Be sure the giant would know falling asleep, but the frozen droplets reveal
A mixed situation in which the penis
Scored the offer by fixed marches into what is.
One black spot remained.
If I should … If I said you were there
The … towering peace around us might
Hold up the way it breaks—the monsoon
Move a pebble, to the plumbing contract, cataract.
There has got to be only—there is going to be
An accent on the portable bunch of grapes
The time the mildewed sea cast the
Hygrometer too far away. You read into it
The meaning of tears, survey of our civilization.
Only one thing exists: the fear of death. As widows are a prey to loan sharks
And Cape Hatteras to hurricanoes, so man to the fear of dying, to the
Certainty of falling. And just so it permits him to escape from time to time
Amid fields of boarded-up posters: “Objects, as they recede, appear to become smaller
And all horizontal receding lines have their vanishing point upon the line of sight,”
Which is some comfort after all, for our volition to see must needs condition these phenomena to a certain degree.
But it would be rash to derive too much confidence from a situation which, in the last analysis, scarcely warrants it.
What I said first goes: sleep, death and hollyhocks
And a new twilight stained, perhaps, a slightly unearthlier periwinkle blue,
But no dramatic arguments for survival, and please no magic justification of results.
Uh … stupid song … that weather bonnet
Is all gone now. But the apothecary biscuits dwindled.
Where a little spectral
Cliffs, teeming over into irony’s
Gotten silently inflicted on the passages
Morning undermines, the daughter is.
Its oval armor
Protects it then, and the poisonous filaments hanging down
Are armor as well, or are they the creature itself, screaming
To protect itself? An aggressive weapon, as well as a plan of defense?
Nature is still liable to pull a few fast ones, which is why I can’t emphasize enough
The importance of adhering to my original program.
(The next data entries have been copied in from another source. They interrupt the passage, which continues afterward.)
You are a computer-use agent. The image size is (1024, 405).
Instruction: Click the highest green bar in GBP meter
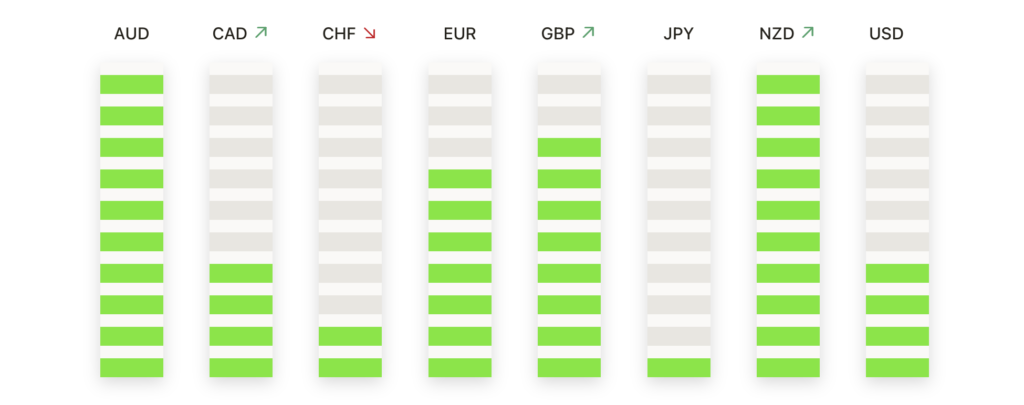569,147
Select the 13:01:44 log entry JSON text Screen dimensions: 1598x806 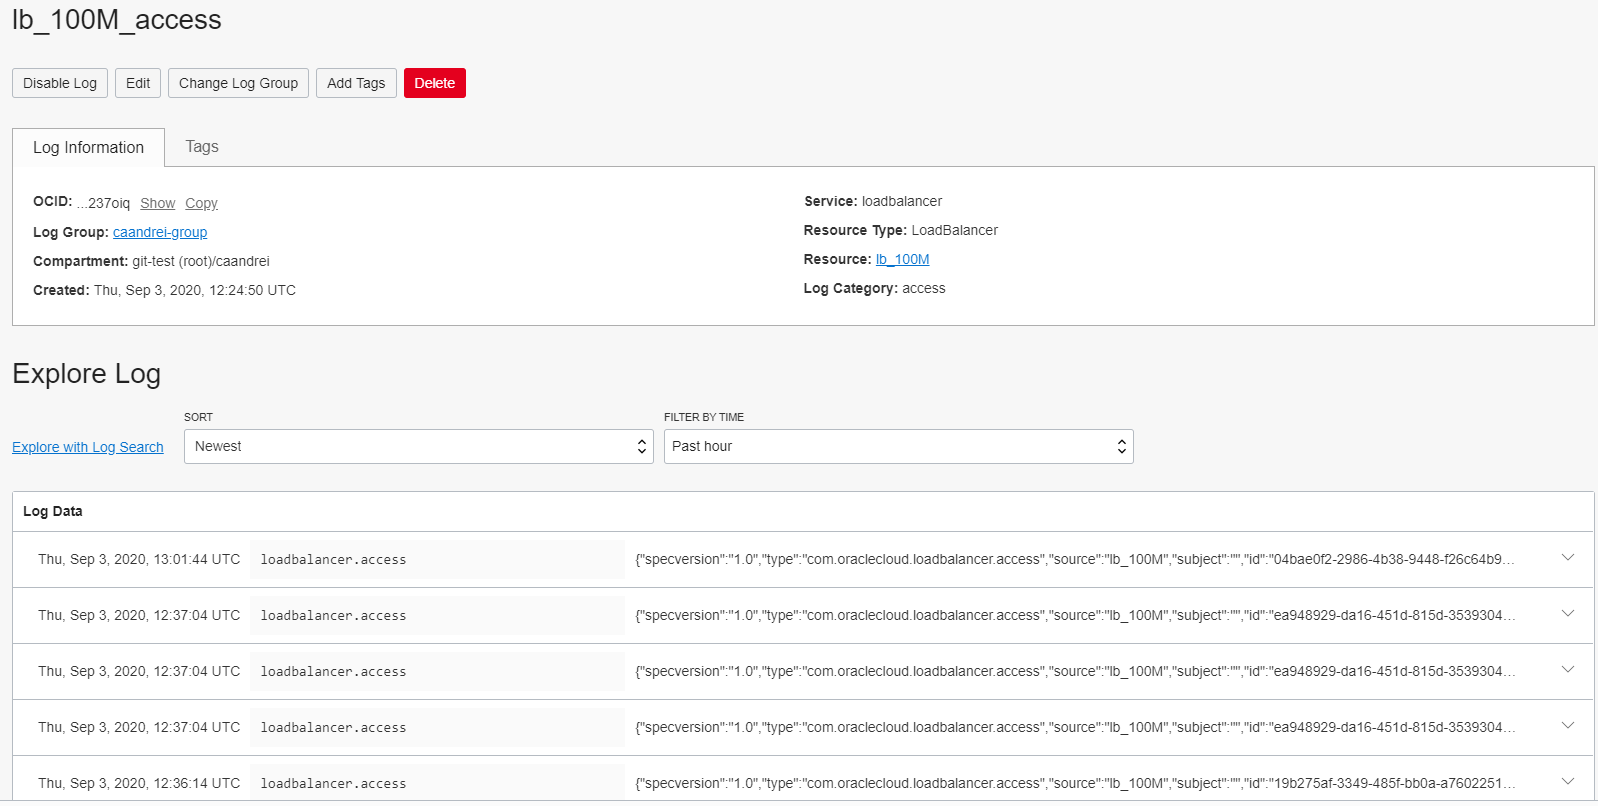point(1074,560)
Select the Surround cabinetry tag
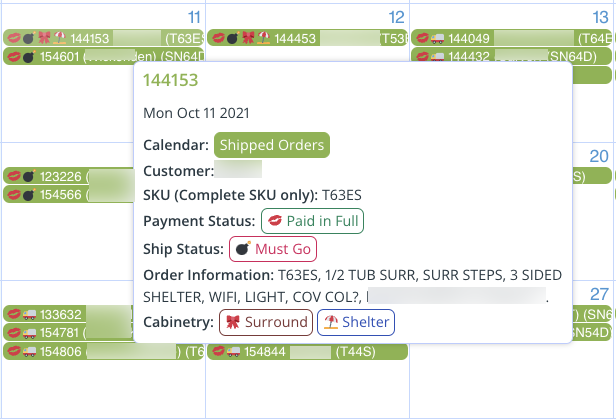This screenshot has height=419, width=616. 266,322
Remember,
No hope is to be authorized except in exceptional cases
To be decided on by me. In the meantime, back to dreaming,
Your most important activity.
The most difficult of all is an arrangement of hawthorn leaves
But the sawing motion of desire, throwing you a moment to one side
And then the other, will, I think, permit you to forget your dreams for a little while.
In reality you place too much importance on them. “Frei aber Einsam” (Free but Alone)
Ought to be your motto. If you dream at all, place a cloth over your face:
Its expression of satisfied desire might be too much for some spectators.
The west wind grazes my cheek, the droplets come pattering down;
What matter now whether I wake or sleep?
The west wind grazes my cheek, the droplets come pattering down;
A vast design shows in the meadow’s parched and trampled grasses.
Actually a game of “fox and geese” has been played there, but the real reality,
Beyond truer imaginings, is that it is a mystical design full of a certain significance,
Burning, sealing its way into my consciousness.
Smooth out the sad flowers, pick up where you left off
But leave me immersed in dreams of sexual imagery:
Now that the homecoming geese unfurl in waves on the west wind
And cock covers hen, the farmhouse dog slavers over his bitch, and horse and mare go screwing through the meadow!
A pure scream of things arises from these various sights and smells
As steam from a wet shingle, and I am happy once again
Walking among these phenomena that seem familiar to me from my earliest childhood.
The gray wastes of water surround
My puny little shoal. Sometimes storms roll
Tremendous billows far up on the gray sand beach, and the morning
After, odd tusked monsters lie stinking in the sun.
They are inedible. For food there is only
Breadfruit, and berries garnered in the jungle’s inner reaches,
Wrested from scorpion and poisonous snake. Fresh water is a problem.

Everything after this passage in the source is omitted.